If developers are interested in the site they can approach the Alliance. There is no doubt that a creative redevelopment scheme can be promulgated that includes the preservation of area businesses. The model developed by Professor Fainstein for the Bronx Terminal market shows how, if political will exists, such a synthesis can be achieved.
The eminent domain fight at the Point has already begin to attract allies. Kudos to the Queens Courier for its coverage in this week’s edition. The article by Melissa Hendricks highlights the issue and underscores how difficult the fight will be since the jackals are already salivating over property that doesn’t belong to them.
Particularly disturbing were the comments made by William Egan, Executive VP of the Queens Chamber of Commerce who noted that the area has “tremendous potential.” The Chamber, according to the Courier, spent $70,000 to try to figure out how to develop someone else’s property.

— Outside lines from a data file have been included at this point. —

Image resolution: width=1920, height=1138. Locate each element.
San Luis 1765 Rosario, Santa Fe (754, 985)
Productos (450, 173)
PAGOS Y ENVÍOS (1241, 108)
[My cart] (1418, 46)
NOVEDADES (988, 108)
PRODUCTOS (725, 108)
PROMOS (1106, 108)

Hey Bill Egan, where do you live? Maybe we can find a “higher and better” use for your property.
The Courier also printed a strong editorial condemning condemnation of the Willets Point Businesses. While giving its support to the new Shea and the Olympics, the paper went on to say:
But seizing property at the Iron Triangle in order to build projects around Shea would ruin a thriving community of small businesses. Willets Point has evolved into a remarkable boom town – own filled with vigorous competition and customers eagerly seeking a deal.”Taxation Without Services
Another disturbing comment in the Hendricks story was from Dan Andrews, spokesman for Queens Borough President Helen Marshall. When asked about the failure to the city to the install an adequate sewer system, lights, fire hydrants and paved roads for many years, Andrews admitted that:
“The revenue from the area never justified spending the millions it would cost to put in sewer lines."Aside from the fact that we would challenge the factual accuracy of Andrew’s observation, it is the underlying logic of the comment that needs to be fully deconstructed. So now, in Andrews’s view, certain areas of Queens don’t deserve the full city services that all others receive because they’re not generating enough tax revenue?
This philosophy is certainly reminiscent of the situation in the 1970s when city government was accused of “planned shrinkage (first articulated by Roger Starr),” whereby certain areas of the city, generally communities of color, were systematically deprived of services. Once deprived and run down, of course, those areas of “blight” were ripe candidates for urban renewal.
Right-Left Coalition
Our observation that eminent domain will spark a right-left coalition got further credence with Nicole Gelinas’s on-line article for The City Journal, a publication of the Manhattan Institute. Gelinas quotes Dan Doctoroff’s exulting vision for the area – what he calls “really a junkyard” – but she goes on to point out that:
"... one man’s junkyard is another man’s business. Ajray Kshora runs a tire shop in the area: “If they want to take my business,” he asked the Daily News, “then what am I supposed to do?”Gelinas, citing the Alliance’s Richard Lipsky, goes on to talk about the development of a left right coalition. The money quote:
Some small-business owners in New York are already cobbling together a right-left coalition to fix this. They’ll target conservative lawmakers worried about property rights, and liberal ones worried that officials will use “economic development” to bull-doze modest but intact low-income communities.Monseratte Speaks Up
We also need to give props to Hiram Monseratte whose eloquent editorial defense of the WPBA appears in the Courier. As he points out (scroll down):
… in the wake of the Supreme Court's recent decision that governments can use eminent domain for economic development, no one's business, property or neighborhood is safe from well-connected developers and misguided city officials.